Po pierwsze rzuc palenie.
Solina   Wszyscy mamy źle w głowach że żyjemy hej hej la la
03 marca 2011 16:10
Ostatnio straciłam prawie 7 kg przez stres. Przy poprzedniej wadze wyglądałam chudo ale czułam się dobrze. Teraz... no powiedzmy, że anatomii można się na mnie uczyć, a spoglądanie w lustro nie poprawia humoru. Bardzo bym chciała to sobie odrobić, jakieś pomysły jak ? Jeść dużo i często ale może jakieś konkretne wskazówki ktoś uzyskał u lekarza ?
Czytam na różnych forach [dla kulturystów którzy chcą nabrać masy ale ciii :P] o dietach i odżywkach, macie coś przetestowane ?


minie stres to wrócisz do swojej poprzedniej  wagi w 2-3 mieś i nie są ci potrzebne do tego specjalne diety czy odżywki, nimi jedynie po zejściu stresu i dodatkowemu jedzeniu dużo przytyjesz więcej niż te 7kg.
jedz zdrowo, tyle ile zawsze i 2-3 mieś i wrócisz do swojej wagi 🙂

rzucenie palenia powoduje tylko na 2-3tyg zwiększenie masy ciała bo praca jelit wraca do normy ( papierosy ją przyspieszają) po lekkim nabraniu masy organizm sobie wszystko wyrównuje i wszystko wraca do normy jak za czasów palenia.
przytyć po rzuceniu palenia można jedynie kiedy papierosa zastępuje się cukierkami lub innymi słodyczami co większość osób rzucających robi
ninevet, wiele się nie dowiedziałam 😉
Jak pisałam - różne szare ryże i makarony.

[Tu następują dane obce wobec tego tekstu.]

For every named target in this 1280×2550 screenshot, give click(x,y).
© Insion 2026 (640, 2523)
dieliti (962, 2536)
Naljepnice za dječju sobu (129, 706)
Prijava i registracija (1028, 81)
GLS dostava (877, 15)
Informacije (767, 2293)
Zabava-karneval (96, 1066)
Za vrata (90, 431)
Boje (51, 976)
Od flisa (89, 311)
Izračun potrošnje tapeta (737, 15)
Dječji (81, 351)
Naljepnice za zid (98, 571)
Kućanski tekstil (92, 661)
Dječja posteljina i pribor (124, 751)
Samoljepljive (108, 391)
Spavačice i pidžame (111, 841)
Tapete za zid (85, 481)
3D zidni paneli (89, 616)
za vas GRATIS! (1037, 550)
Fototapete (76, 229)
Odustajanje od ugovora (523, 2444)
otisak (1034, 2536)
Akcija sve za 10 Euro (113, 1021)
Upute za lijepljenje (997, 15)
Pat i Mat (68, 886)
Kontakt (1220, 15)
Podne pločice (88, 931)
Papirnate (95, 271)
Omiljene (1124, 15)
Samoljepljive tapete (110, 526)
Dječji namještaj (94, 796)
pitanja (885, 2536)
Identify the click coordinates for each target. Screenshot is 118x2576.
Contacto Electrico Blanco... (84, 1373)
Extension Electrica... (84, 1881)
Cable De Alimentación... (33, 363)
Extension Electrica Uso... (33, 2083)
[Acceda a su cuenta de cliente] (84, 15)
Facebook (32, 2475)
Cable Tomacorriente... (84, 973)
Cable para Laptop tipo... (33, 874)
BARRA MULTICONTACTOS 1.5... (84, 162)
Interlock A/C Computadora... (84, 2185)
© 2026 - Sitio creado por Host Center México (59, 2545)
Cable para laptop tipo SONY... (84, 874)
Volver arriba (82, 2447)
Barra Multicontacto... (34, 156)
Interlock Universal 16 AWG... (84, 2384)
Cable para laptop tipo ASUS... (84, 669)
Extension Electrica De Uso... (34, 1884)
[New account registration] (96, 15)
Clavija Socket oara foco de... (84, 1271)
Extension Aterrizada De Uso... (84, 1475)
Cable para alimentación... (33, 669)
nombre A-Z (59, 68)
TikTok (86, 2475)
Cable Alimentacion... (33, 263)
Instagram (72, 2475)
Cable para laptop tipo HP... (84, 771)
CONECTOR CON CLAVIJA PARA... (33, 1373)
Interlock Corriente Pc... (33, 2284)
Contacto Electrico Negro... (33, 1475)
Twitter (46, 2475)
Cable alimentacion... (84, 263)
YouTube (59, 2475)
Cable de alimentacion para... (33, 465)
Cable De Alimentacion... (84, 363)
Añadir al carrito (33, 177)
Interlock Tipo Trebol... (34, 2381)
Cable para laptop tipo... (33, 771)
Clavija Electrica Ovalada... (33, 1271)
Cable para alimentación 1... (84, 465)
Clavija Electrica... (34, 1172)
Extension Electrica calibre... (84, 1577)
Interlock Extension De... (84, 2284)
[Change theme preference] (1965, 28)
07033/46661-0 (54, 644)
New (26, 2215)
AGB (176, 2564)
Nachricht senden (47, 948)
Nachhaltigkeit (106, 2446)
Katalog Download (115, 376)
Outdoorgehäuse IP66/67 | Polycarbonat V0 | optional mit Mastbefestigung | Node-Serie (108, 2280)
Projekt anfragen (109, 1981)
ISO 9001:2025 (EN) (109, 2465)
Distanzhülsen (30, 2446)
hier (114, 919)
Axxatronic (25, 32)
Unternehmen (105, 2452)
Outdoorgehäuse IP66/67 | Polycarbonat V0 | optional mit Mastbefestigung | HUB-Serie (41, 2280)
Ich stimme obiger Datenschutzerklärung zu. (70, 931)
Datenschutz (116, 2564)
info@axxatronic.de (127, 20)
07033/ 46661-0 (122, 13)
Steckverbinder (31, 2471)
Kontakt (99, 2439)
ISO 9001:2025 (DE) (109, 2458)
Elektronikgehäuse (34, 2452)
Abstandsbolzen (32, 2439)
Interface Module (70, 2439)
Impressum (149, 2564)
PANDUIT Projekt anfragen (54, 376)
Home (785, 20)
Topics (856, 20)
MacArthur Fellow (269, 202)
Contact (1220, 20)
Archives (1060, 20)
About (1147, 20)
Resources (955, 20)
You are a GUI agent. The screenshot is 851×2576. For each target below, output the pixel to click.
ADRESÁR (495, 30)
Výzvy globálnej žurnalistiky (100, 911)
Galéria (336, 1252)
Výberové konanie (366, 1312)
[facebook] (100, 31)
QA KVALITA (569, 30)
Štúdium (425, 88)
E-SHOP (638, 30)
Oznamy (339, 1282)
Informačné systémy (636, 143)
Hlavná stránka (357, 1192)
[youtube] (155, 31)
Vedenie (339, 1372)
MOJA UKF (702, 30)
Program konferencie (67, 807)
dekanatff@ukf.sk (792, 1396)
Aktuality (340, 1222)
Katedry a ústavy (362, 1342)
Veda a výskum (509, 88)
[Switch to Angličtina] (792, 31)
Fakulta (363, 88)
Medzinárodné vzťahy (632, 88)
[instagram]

Posiłki co trzy godziny. Kolega mówi, że czuje się przy tym reżimie dużo lepiej. Tylko trochę to wymaga gimnastyki i przeorganizowania życia...
Przy każdym posiłku mają być węglowodany. I posiłki to nie batonik czy jogurcik, tylko takie trochę "prawdziwsze".
trzynastka   In love with the ordinary
04 kwietnia 2011 17:47
Przyszłam się pochwalić, że mam + 2,7 kg  😅 jeszcze z 5 i będzie dobrze.